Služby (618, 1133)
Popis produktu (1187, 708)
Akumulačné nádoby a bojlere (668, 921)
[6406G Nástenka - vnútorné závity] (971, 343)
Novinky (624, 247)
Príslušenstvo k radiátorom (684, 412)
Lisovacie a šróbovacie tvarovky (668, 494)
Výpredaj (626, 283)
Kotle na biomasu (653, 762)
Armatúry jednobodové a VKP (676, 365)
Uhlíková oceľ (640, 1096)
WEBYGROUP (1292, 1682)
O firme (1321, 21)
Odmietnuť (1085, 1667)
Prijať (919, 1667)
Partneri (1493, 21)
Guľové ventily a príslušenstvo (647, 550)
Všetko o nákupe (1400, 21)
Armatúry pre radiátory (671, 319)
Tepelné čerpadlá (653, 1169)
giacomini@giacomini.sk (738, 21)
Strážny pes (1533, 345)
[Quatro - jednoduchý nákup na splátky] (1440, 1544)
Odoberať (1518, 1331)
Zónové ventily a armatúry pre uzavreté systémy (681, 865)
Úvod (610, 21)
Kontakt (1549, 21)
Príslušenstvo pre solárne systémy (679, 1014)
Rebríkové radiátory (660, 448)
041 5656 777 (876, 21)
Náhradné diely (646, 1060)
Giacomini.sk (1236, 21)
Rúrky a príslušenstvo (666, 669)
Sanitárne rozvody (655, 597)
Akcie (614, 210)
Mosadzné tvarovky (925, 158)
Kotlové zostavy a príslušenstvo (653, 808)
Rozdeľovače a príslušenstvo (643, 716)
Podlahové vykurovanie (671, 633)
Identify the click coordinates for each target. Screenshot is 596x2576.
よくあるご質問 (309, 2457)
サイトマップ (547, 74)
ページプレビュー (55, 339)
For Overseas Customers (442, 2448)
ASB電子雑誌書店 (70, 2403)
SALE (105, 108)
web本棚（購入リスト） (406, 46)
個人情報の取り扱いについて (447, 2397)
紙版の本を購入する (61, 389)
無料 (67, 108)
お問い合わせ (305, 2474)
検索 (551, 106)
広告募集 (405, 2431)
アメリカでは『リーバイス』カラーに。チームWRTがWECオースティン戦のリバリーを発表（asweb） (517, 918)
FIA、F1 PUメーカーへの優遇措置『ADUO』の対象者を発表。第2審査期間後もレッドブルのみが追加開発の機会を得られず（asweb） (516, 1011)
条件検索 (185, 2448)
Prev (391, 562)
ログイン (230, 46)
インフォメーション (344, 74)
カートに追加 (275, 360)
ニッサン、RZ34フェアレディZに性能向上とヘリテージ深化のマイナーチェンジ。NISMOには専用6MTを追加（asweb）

+++

### WHAT IS REQUIRED
Every line that holds the string "radiátory" must be copied from the records above.

### ANSWER AREA
Armatúry pre radiátory (671, 319)
Rebríkové radiátory (660, 448)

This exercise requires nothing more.